Task instructions. Reproduce word for word the stretch of the testing notes starting with "- Which UI-thread" and going on through "modes prove unfaithful.".

Text passage.
——

The new ConcurrentDom tests are safety tests: they should make illegal UI-thread access fail deterministically in debug builds and avoid converting a scoped-access assert into an unchecked release-build use-after-free.
Testing and Validation
- Worker-state tests. //donner/editor/tests:async_renderer_tests asserts that hasRenderInFlightForTesting() is true only while the worker may still be touching the document, and false for staged DoneState results.
- Determinism matrix. DrainEachFrameContentCaptureIsDeterministicAcrossPaceAndDelay runs a focused replay under {pace on/off} x {0,5,10,20,50 ms} and asserts byte-identical captures plus a stable canonical diagnostics projection.
- Content-only capture. ContentOnlyDocumentCanvasCaptureMatchesRendererGroundTruth verifies that static-scene readback excludes overlay/chrome and matches a cropped svg::Renderer::draw ground truth.
- ConcurrentDom safety. //donner/editor/tests:editor_layer_stress_tests covers busy-gated clicks, cancellation, structural remap, and UI reads while the worker is controlled deterministically.
- Red->green per test. The red step is recorded by landing or locally running the failing assertion on the broken path before switching to deterministic scheduling. CI should contain only stable positive assertions.
- Local GPU caveat. Geode GPU targets fail on the Intel Arc + Mesa dev box (issue #542, environmental); validate Geode coverage on CI.
Open Questions
- Should the 120 ms canvas-commit throttle (RenderCoordinator::kCanvasSizeCommitDelay) be routed through a replay virtual clock, or is worker landing the only nondeterministic input for the tests we re-enable? Add throttle virtualization only when a test proves it is needed.
- Which UI-thread live-document reads need production read guards versus replay drains? The answer should come from the disabled ConcurrentDom tests, not from broad speculative locking.
- Is recording per-render virtual durations into .rnr ever worth the format change? Deferred unless the synthetic modes prove unfaithful.
Reversibility
The runtime changes are behind defaults that preserve production behavior. Reverting removes the replay options, delay/hold hooks, content-only capture mode, and the re-enabled tests. If review decides a GL replay variant is redundant with narrower coverage, deleting that dead test is part of the change rather than a rollback hazard. No production data or .rnr format changes.

——

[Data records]
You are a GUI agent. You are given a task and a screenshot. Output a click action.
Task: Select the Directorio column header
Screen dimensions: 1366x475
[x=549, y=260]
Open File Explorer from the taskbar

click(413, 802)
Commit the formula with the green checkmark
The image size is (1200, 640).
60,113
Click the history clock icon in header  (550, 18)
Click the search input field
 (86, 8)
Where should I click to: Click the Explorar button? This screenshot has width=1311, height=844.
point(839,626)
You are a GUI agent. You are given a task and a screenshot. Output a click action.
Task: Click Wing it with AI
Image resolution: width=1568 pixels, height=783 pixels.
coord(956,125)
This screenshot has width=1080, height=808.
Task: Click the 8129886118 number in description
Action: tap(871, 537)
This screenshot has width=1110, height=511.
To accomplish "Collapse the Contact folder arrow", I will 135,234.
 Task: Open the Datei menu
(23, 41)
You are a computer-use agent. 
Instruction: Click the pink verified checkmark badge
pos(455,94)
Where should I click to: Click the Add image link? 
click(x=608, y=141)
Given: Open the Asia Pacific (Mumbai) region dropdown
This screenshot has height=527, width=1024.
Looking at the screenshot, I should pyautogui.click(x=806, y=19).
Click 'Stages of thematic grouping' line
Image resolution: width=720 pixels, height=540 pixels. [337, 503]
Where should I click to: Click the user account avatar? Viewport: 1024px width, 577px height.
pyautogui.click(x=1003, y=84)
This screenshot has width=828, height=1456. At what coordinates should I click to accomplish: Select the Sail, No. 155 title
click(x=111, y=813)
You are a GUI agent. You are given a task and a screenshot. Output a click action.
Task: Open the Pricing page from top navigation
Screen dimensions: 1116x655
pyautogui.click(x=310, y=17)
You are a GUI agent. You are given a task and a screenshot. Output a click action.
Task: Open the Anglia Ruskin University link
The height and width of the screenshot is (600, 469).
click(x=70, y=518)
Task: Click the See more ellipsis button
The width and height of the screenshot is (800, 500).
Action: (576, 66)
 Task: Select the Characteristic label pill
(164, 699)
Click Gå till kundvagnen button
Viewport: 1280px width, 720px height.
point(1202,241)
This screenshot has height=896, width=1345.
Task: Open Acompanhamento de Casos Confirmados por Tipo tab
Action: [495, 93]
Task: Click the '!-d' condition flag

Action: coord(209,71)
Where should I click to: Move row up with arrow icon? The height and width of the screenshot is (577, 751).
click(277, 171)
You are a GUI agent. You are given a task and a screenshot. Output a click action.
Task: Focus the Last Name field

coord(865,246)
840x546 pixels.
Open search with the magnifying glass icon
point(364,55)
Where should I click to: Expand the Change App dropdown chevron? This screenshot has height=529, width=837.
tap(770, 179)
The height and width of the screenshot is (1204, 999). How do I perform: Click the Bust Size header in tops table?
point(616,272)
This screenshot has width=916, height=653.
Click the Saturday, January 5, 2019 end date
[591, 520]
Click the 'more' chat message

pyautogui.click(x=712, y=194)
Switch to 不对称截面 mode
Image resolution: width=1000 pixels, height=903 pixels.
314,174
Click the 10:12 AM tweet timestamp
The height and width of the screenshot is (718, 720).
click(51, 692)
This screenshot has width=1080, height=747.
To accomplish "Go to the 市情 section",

——

Answer to this problem.
- Which UI-thread live-document reads need production read guards versus replay drains? The answer should come from the disabled ConcurrentDom tests, not from broad speculative locking.
- Is recording per-render virtual durations into .rnr ever worth the format change? Deferred unless the synthetic modes prove unfaithful.